━━ INFORMATION GIVEN ━━

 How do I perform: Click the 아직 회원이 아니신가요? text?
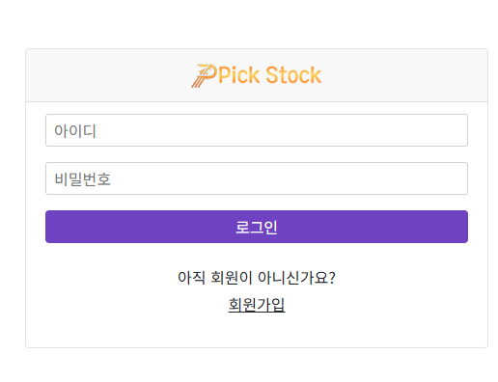pyautogui.click(x=257, y=278)
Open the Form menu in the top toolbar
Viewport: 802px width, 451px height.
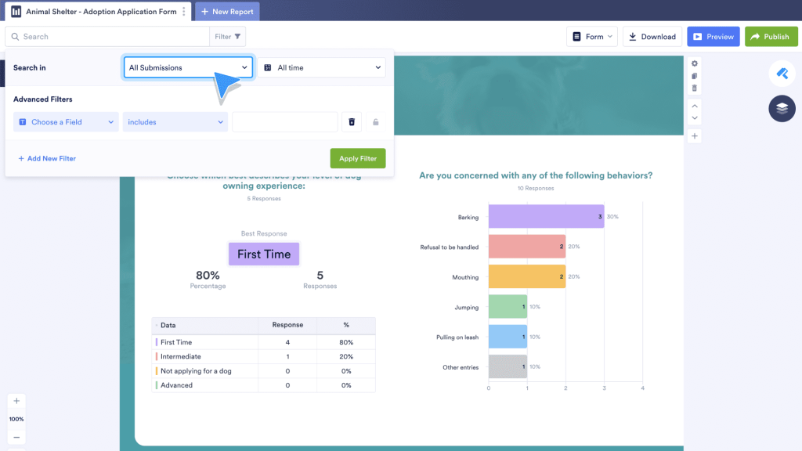click(x=592, y=36)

━━━

● WHAT NEEDS TO BE DONE
Should a record include a picture, drop the picture and write out the remainder exactly.

● EXERCISE ANSWER
 How do I perform: Click the 아직 회원이 아니신가요? text?
pyautogui.click(x=257, y=278)
Open the Form menu in the top toolbar
Viewport: 802px width, 451px height.
click(x=592, y=36)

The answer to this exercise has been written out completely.